- RECORDED DATA:
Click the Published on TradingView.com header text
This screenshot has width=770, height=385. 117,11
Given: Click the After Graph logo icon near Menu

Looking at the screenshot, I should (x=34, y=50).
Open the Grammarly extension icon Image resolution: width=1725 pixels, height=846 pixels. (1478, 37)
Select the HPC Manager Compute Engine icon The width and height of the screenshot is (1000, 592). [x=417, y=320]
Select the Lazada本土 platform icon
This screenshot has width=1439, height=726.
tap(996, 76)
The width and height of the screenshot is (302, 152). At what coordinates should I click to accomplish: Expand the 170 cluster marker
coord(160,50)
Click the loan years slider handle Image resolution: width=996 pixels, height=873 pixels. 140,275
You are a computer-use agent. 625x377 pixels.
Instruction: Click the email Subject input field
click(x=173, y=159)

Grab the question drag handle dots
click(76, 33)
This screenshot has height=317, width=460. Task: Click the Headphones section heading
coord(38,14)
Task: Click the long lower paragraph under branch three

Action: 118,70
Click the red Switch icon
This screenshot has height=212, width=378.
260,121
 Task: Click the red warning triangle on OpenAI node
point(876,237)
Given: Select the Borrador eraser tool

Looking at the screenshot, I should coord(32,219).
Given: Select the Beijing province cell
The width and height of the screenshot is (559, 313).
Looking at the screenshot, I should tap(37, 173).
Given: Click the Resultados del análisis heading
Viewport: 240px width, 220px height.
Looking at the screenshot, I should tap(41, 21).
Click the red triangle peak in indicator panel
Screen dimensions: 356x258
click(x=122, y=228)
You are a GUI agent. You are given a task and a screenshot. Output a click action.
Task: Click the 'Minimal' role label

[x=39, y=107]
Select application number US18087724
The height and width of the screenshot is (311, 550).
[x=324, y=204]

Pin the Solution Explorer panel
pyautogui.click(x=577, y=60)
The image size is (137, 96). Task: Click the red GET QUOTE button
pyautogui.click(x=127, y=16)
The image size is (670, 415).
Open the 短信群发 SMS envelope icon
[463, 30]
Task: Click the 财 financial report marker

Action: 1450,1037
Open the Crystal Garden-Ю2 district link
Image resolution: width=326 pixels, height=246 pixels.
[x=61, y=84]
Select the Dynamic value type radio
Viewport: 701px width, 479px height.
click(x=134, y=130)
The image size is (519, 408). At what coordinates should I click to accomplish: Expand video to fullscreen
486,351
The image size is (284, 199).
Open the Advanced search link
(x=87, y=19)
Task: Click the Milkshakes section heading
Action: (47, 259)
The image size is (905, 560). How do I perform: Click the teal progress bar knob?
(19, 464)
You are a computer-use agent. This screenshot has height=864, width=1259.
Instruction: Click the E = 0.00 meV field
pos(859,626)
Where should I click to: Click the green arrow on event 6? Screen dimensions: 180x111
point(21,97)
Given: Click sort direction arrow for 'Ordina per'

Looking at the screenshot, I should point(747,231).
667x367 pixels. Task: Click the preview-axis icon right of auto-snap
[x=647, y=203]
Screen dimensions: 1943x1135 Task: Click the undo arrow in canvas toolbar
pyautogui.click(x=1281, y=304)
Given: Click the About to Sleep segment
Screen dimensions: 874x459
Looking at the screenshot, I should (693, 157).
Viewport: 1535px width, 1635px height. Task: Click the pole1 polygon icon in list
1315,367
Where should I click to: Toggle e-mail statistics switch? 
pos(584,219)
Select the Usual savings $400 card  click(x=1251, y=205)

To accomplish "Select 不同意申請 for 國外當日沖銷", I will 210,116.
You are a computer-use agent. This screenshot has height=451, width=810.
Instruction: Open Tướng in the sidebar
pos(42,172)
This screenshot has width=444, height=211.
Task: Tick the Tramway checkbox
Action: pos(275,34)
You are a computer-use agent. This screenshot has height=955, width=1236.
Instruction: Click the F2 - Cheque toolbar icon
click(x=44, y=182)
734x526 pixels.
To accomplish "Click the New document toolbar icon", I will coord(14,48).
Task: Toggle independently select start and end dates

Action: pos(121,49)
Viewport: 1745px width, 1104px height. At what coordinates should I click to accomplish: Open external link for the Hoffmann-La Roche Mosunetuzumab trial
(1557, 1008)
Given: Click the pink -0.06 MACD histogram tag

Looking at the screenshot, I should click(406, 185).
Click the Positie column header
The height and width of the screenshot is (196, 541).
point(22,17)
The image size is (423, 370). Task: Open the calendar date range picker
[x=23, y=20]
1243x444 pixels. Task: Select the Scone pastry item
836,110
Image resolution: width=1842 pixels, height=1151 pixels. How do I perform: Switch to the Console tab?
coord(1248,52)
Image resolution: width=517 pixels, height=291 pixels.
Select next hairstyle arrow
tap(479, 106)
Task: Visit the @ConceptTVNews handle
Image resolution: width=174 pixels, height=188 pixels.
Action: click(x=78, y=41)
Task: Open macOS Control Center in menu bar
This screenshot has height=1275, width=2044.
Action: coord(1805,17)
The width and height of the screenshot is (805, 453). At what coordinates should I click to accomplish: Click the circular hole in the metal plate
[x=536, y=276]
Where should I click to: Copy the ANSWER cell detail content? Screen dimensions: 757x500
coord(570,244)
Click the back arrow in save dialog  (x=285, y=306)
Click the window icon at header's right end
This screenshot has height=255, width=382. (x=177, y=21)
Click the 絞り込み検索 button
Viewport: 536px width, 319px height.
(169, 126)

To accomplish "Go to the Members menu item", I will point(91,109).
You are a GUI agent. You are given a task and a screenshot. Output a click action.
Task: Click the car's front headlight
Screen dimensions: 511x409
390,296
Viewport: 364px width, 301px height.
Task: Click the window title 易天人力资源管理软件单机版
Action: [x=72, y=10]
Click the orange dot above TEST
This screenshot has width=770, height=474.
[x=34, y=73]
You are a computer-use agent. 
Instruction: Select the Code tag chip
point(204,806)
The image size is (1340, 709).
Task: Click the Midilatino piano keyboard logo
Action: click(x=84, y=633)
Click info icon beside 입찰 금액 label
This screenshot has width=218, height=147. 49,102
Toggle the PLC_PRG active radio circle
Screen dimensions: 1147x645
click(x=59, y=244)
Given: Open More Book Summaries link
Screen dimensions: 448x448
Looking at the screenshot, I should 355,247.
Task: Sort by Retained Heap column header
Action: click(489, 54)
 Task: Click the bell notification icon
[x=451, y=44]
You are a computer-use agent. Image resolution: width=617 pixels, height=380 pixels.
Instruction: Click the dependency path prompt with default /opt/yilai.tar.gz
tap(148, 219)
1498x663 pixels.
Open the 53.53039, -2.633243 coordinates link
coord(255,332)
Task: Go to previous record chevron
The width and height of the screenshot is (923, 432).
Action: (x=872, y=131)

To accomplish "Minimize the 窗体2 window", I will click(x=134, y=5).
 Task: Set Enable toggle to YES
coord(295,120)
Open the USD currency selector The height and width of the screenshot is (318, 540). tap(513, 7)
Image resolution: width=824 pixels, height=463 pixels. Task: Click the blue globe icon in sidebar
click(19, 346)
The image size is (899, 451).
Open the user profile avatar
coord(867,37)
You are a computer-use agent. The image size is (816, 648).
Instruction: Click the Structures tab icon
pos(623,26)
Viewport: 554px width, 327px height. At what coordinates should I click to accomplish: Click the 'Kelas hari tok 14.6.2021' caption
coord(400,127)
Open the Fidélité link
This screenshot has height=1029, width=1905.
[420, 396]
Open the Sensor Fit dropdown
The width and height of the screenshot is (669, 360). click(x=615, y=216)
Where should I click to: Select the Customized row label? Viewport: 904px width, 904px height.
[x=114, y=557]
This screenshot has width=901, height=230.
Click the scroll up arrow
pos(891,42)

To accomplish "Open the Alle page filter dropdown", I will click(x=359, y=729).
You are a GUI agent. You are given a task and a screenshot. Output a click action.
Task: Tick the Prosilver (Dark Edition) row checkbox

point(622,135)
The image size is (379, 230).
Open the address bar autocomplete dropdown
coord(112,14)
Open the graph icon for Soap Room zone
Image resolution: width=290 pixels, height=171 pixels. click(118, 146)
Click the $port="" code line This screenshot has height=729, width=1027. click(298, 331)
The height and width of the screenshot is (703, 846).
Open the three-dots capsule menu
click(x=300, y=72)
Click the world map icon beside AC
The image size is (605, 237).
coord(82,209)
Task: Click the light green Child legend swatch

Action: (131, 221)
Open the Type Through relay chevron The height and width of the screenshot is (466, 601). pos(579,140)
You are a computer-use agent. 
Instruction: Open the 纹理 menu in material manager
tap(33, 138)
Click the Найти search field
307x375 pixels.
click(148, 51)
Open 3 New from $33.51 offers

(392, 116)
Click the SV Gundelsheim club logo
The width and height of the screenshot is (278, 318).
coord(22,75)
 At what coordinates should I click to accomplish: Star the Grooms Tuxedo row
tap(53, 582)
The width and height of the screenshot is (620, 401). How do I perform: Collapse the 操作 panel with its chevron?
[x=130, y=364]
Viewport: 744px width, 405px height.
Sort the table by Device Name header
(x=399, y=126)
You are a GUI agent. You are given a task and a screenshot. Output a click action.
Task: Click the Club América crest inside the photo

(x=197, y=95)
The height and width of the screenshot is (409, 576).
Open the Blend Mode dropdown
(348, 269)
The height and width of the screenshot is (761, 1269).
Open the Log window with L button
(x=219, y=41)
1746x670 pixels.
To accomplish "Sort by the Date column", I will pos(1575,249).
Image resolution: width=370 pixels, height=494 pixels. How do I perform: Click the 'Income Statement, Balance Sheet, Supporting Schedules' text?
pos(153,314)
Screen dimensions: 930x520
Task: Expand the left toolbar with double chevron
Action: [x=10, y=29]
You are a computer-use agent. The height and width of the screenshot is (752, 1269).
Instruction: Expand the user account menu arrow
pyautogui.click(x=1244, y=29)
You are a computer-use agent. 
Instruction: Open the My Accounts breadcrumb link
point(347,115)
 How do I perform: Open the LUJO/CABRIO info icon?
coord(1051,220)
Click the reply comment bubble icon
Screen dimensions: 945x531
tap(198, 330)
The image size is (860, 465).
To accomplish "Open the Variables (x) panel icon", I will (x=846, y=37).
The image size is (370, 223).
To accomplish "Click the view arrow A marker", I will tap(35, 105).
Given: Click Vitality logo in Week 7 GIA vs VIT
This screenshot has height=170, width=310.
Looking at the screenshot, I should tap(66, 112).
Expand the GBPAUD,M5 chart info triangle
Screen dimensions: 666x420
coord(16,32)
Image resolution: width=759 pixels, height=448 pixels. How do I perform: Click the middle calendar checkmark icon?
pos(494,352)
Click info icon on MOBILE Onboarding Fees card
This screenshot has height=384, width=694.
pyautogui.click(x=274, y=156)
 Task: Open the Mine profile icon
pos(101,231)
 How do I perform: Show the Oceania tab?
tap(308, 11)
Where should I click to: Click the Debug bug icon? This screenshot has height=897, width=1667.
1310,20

- WHAT TO DO:
Copy the records word for word, everything from the very start down to and including the line that contains "coord(38,14)".

- ANSWER TO THIS PROBLEM:
Click the Published on TradingView.com header text
This screenshot has width=770, height=385. 117,11
Given: Click the After Graph logo icon near Menu

Looking at the screenshot, I should (x=34, y=50).
Open the Grammarly extension icon Image resolution: width=1725 pixels, height=846 pixels. (1478, 37)
Select the HPC Manager Compute Engine icon The width and height of the screenshot is (1000, 592). [x=417, y=320]
Select the Lazada本土 platform icon
This screenshot has width=1439, height=726.
tap(996, 76)
The width and height of the screenshot is (302, 152). At what coordinates should I click to accomplish: Expand the 170 cluster marker
coord(160,50)
Click the loan years slider handle Image resolution: width=996 pixels, height=873 pixels. 140,275
You are a computer-use agent. 625x377 pixels.
Instruction: Click the email Subject input field
click(x=173, y=159)

Grab the question drag handle dots
click(76, 33)
This screenshot has height=317, width=460. Task: Click the Headphones section heading
coord(38,14)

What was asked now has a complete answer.